PROBLEM TO SOLVE:
All lines from the one containing "720x623 pixels." through the end of the entries below should appear in the answer exactly, with no others.

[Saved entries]
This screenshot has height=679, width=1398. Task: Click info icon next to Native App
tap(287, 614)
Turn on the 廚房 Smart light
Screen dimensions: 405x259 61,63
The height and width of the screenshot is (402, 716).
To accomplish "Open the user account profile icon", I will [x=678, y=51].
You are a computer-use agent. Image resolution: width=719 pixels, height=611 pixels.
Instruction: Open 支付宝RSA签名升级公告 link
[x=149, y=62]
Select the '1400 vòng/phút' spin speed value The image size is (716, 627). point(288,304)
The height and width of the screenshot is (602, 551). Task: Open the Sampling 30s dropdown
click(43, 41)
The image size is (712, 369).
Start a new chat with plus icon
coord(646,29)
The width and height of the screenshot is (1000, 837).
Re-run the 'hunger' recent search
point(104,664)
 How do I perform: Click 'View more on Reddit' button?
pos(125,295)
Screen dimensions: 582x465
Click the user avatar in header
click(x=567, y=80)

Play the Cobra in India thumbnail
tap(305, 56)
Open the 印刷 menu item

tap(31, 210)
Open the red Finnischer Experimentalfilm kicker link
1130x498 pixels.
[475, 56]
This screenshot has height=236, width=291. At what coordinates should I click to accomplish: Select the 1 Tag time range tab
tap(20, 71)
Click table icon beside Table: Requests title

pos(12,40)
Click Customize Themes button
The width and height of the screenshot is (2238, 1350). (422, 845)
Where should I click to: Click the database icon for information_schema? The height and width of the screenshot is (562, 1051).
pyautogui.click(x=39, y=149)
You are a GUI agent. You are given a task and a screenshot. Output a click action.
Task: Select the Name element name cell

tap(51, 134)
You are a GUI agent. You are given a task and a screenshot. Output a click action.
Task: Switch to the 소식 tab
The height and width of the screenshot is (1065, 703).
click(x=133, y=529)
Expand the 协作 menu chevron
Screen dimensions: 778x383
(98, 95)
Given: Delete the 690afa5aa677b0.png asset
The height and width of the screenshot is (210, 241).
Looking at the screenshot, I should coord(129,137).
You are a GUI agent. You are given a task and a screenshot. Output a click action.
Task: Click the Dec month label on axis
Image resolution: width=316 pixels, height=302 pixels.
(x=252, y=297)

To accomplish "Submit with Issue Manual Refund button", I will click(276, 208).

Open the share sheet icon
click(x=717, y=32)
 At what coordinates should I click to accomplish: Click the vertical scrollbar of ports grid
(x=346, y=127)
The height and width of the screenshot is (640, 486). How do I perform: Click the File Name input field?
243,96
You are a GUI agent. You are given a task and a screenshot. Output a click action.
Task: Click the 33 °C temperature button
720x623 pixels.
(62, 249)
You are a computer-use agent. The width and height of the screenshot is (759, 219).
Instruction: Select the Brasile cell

RESULT BELOW:
720x623 pixels.
(62, 249)
You are a computer-use agent. The width and height of the screenshot is (759, 219).
Instruction: Select the Brasile cell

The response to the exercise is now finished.